Dataset entries:
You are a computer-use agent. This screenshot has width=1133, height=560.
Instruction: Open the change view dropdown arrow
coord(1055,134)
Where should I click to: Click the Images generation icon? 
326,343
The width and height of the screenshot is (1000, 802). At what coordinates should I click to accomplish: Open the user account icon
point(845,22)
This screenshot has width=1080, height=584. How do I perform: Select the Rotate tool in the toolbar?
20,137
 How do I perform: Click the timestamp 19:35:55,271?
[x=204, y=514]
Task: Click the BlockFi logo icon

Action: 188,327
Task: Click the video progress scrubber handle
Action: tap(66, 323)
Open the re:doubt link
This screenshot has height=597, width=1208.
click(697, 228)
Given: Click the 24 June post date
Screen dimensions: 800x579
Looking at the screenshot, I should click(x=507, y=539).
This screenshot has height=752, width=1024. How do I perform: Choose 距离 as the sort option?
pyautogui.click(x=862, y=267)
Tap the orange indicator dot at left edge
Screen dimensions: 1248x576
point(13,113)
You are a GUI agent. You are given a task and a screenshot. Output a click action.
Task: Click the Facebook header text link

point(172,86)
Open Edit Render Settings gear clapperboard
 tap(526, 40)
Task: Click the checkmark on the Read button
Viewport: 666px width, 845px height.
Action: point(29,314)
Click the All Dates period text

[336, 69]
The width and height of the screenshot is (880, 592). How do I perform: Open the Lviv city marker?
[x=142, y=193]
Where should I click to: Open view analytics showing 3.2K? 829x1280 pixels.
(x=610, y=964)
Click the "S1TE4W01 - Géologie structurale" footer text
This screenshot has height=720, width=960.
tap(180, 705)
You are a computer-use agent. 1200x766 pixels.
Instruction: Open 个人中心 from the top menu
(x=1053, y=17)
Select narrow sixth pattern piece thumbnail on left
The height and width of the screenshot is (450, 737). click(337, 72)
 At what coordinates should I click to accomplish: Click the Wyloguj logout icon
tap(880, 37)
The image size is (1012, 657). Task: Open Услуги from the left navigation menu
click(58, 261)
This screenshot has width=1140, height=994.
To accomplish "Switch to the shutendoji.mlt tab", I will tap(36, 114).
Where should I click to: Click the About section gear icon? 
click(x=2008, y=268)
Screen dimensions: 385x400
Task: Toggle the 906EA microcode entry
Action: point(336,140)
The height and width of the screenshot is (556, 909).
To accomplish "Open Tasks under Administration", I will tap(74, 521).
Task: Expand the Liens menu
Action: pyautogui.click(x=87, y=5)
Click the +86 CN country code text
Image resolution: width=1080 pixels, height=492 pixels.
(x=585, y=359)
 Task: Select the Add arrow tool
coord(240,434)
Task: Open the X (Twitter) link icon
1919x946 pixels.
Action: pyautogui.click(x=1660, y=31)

REQUIRED WORK
Out of the records, collect only those lines that contain the string "agent".

RESULT OF THE TASK
You are a computer-use agent. This screenshot has width=1133, height=560.
You are a GUI agent. You are given a task and a screenshot. Output a click action.
You are a computer-use agent. 1200x766 pixels.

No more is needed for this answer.